▶ **Exercise set**
a: List every instruction mnemonic named in the PIC24 stack passage.
b: Reproduce the stretch of the PIC24 stack passage from "Figure 6.9 shows" through "must be even-numbered.".

Figure 6.9 shows the forms of the push and pop instructions that access the data stack via W15. Observe that there are no byte mode push/pop instructions; all forms are either word or double word operations. The Wns and Wnd registers specified in double word operations must be even-numbered.

Figure 6.9
push, pop instruction forms

The execution of a push W0 instruction is shown in Figure 6.10(a). After instruction execution, the memory location pointed to by W15 (0x1250) is changed to the W0 register value (0xCD18), and W15 is incremented by 2 to its new value of 0x1252. Note that a mov W0, [W15++] instruction accomplishes the same actions as push W0, so it is helpful to remember that a push operation is simply a memory write with W15 specifying the destination address via the register indirect with post-increment addressing mode. Figure 6.10(b) illustrates the execution of a pop 0x1000 instruction. Register W15 is first decremented by 2 to point at location 0x1250, and the content of 0x1250 is transferred to location 0x1000. This is semantically equivalent to a mov [W15], 0x1000 instruction, but do not try this in the PIC24 assembler because this addressing mode combination is not allowed with the mov instruction. Thus, a pop operation is a memory read operation with W15 specifying the source address via the register indirect with pre-decrement addressing mode.

Figure 6.10
push, pop instruction execution example

Call/Return and the Data Memory Stack

One of the principal uses of the data memory stack is for the storage of the return address during a subroutine call, which has two instruction forms named call target and rcall target. Both instruction forms first store the return address on the data memory stack before transferring control to the target address. The difference between a call and rcall is similar to the difference between the goto and bra unconditional instructions. A call instruction takes two instruction words and can transfer control anywhere in program memory, while an rcall only takes one instruction word and uses program relative addressing (see Chapter 5) to specify the destination, thus limiting the range of the rcall instruction. Figure 6.11 shows how return addresses are stored on the data stack for a series of nested subroutine calls. The stack pointer is initialized to location 0x1200 for the example. With execution starting at main, the first subroutine call that is executed is call sub_a (1). This pushes the return address 0x000244 on the stack as two 16-bit words, which advances the stack pointer to 0x1204, after which a jump is made to sub_a. The return address for a call instruction is computed as PC + 4, where PC is the program memory address of the call instruction. Within sub_a, the call sub_b (2) instruction pushes the return address 0x00026E on the stack, advancing the stack pointer to 0x1208, then control is transferred to sub_b. The final subroutine call is made from within sub_b by the rcall sub_c instruction. Because the rcall instruction is one instruction word, the return address pushed on the stack is PC + 2, which in this case is 0x00033E, leaving the stack pointer at 0x120C. The return instruction is used at the end of a subroutine to return to the caller, which is accomplished by popping the return address from the stack and using the return address as the new PC value. The first return instruction (4) executed is in subroutine sub_c, whose execution pops 0x00033E from the stack, decrementing the stack pointer by 2 to 0x1208. Subsequent return instructions at point (5) in sub_b and point (6) in sub_a pop the return addresses 0x00026E, 0x00244 from the stack, leaving the stack pointer at its original value of 0x1200.

▶ **Information given**
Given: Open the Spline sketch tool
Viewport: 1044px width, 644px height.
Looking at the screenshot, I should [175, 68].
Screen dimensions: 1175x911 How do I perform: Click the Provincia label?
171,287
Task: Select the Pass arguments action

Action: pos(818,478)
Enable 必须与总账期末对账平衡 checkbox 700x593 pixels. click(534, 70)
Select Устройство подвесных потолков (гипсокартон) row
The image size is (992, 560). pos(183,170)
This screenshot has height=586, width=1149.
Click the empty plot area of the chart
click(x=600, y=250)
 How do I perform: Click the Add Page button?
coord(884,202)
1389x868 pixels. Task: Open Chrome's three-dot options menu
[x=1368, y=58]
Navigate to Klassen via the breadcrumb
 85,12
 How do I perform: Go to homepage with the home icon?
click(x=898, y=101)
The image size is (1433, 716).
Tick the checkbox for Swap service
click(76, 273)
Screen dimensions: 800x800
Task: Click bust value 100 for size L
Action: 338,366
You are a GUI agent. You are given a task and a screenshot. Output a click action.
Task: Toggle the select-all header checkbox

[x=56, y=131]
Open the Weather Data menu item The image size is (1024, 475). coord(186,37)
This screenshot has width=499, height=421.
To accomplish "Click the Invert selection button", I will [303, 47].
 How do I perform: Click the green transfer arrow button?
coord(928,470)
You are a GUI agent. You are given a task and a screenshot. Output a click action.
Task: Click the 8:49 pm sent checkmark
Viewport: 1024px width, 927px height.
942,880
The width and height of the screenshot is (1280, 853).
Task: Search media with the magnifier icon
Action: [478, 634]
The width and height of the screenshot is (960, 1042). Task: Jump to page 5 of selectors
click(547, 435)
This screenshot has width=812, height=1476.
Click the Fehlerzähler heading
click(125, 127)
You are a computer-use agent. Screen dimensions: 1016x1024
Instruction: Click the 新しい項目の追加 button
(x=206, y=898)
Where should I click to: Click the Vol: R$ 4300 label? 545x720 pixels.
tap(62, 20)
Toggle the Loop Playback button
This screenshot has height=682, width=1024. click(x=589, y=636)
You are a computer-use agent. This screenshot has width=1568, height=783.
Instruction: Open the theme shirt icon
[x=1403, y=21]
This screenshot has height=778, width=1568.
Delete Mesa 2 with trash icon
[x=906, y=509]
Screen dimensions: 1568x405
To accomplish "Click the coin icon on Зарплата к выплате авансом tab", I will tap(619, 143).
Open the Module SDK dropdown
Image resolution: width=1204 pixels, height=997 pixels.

▶ **The results**
a: push, pop, mov, call, rcall, goto, bra, return

b:
Figure 6.9 shows the forms of the push and pop instructions that access the data stack via W15. Observe that there are no byte mode push/pop instructions; all forms are either word or double word operations. The Wns and Wnd registers specified in double word operations must be even-numbered.